Le mobile – squelette
et le corps alien
Dominique Buttaud – Alain
Josserand
Le corps
est fait pour bouger. Certes ! Mais il semble produire en
même temps une entrave au développement de son propre
mouvement, comme en témoignent l’apparition de raideurs,
rétractions, douleurs, blessures, chez tout un chacun,
chez les sportifs les mieux entraînés et les danseurs
les mieux formés. A tel point que peut naître une
addiction au travail physique, dont le but serait de guérir
ces inconvénients, et l’avatar de les aggraver.
Il existe
pour moi un bougé naturel du corps et un bloqué
culturel à tendance douloureuse et addictive. Du côté
du bloqué culturel, des forces agies contre le bougé,
que je qualifierai de “ diablotin ”. Du
côté du bougé naturel et avant même
l’action locomotrice dans l’espace environnant, une
“ mobilité interne ” du corps que
je dévoile et postule comme “ source ”
de tout mouvement harmonieux, c’est-à-dire ne générant
ni rigidité, ni tension, ni douleur, ni addiction.

◆ CONSIGNE
Transcrivez à l'identique, s'il vous plaît, le passage fourni de « Le mobile – » à « de les aggraver. ». Les lignes ne servent pas pour cet exercice.

◆ LISTE DES LIGNES
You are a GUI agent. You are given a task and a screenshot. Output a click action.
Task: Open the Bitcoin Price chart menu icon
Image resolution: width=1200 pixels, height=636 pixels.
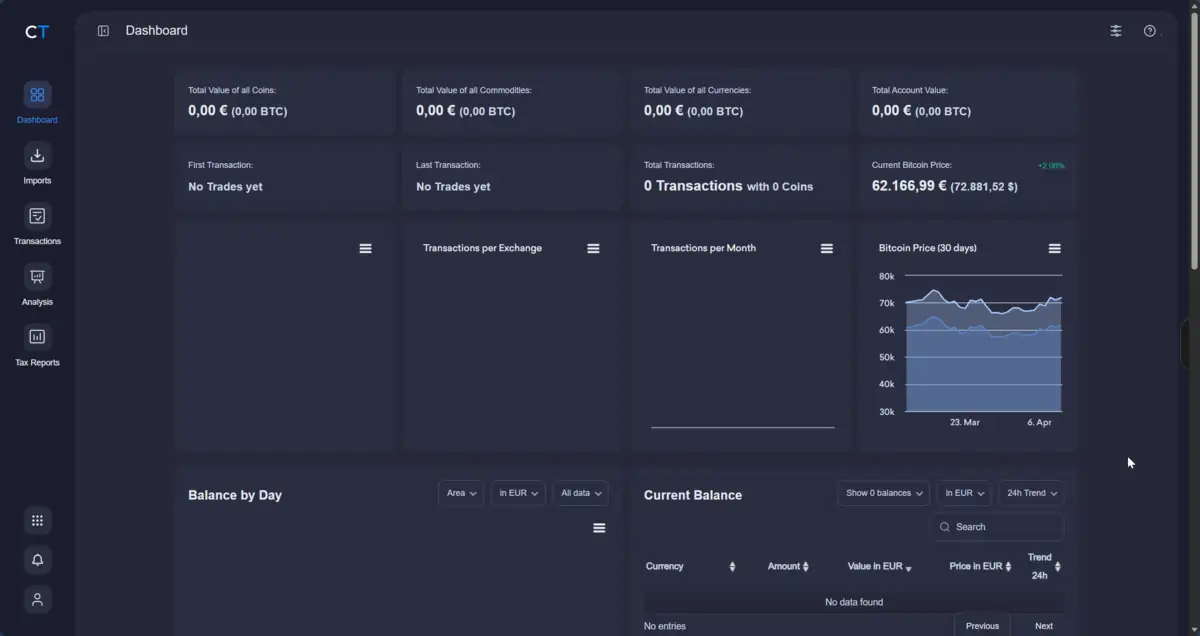click(x=1054, y=247)
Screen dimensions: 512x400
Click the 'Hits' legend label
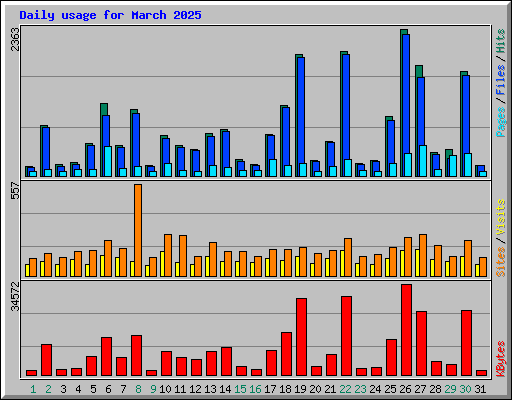(501, 41)
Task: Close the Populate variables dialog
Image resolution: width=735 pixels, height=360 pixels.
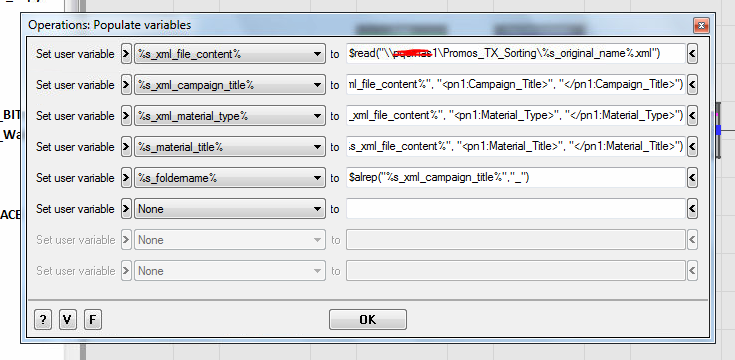Action: (701, 25)
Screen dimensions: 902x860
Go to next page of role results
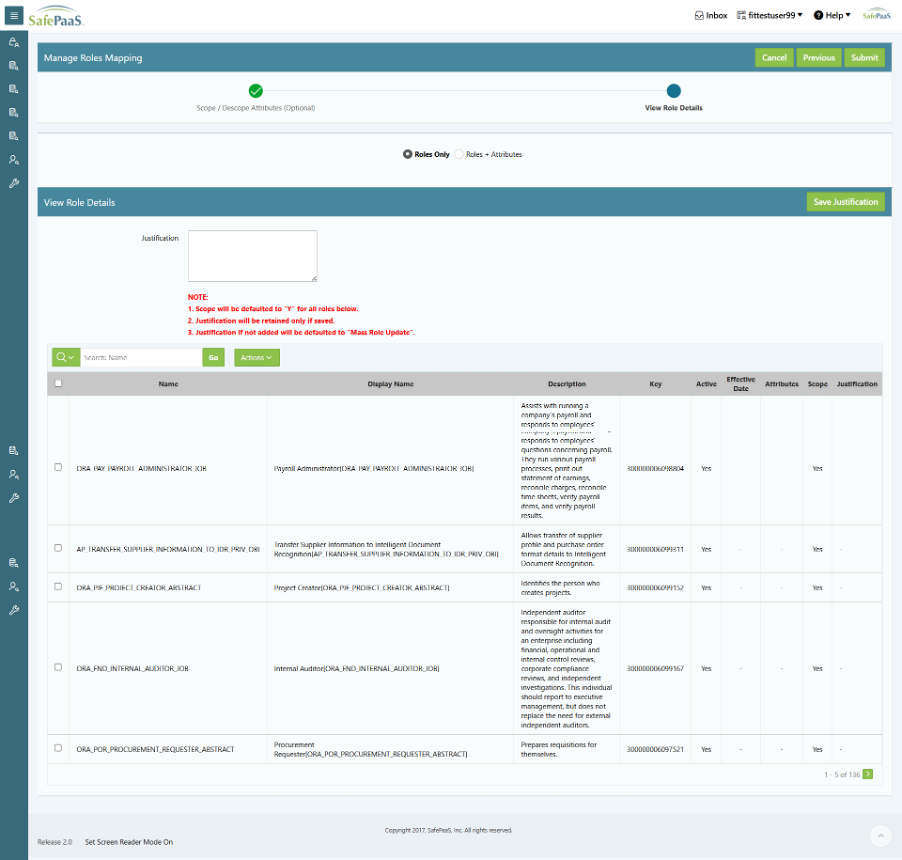click(x=867, y=774)
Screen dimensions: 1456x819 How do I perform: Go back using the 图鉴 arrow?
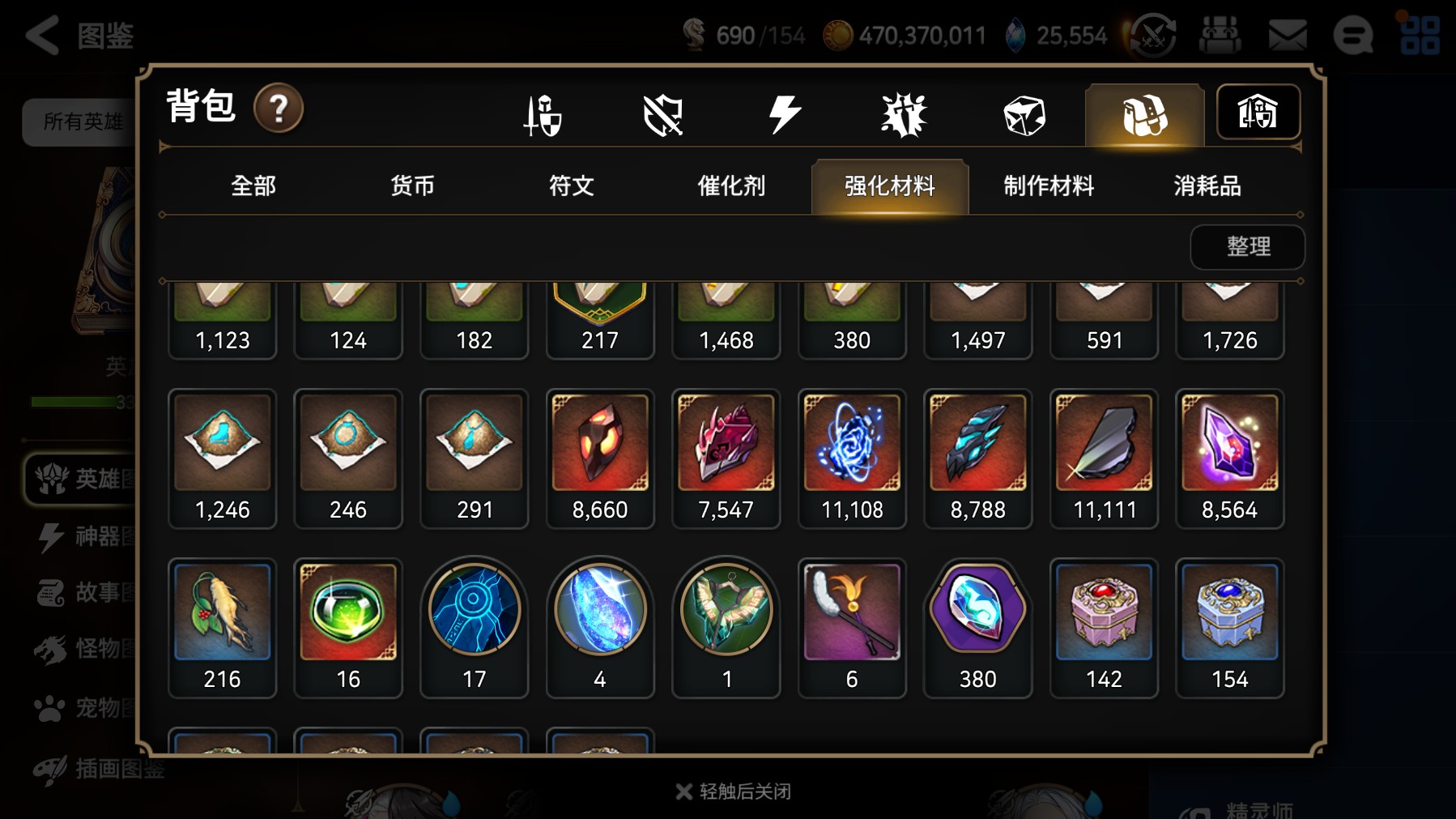[x=79, y=36]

◆ RÉPONSE ATTENDUE
Le mobile – squelette
et le corps alien
Dominique Buttaud – Alain
Josserand
Le corps
est fait pour bouger. Certes ! Mais il semble produire en
même temps une entrave au développement de son propre
mouvement, comme en témoignent l’apparition de raideurs,
rétractions, douleurs, blessures, chez tout un chacun,
chez les sportifs les mieux entraînés et les danseurs
les mieux formés. A tel point que peut naître une
addiction au travail physique, dont le but serait de guérir
ces inconvénients, et l’avatar de les aggraver.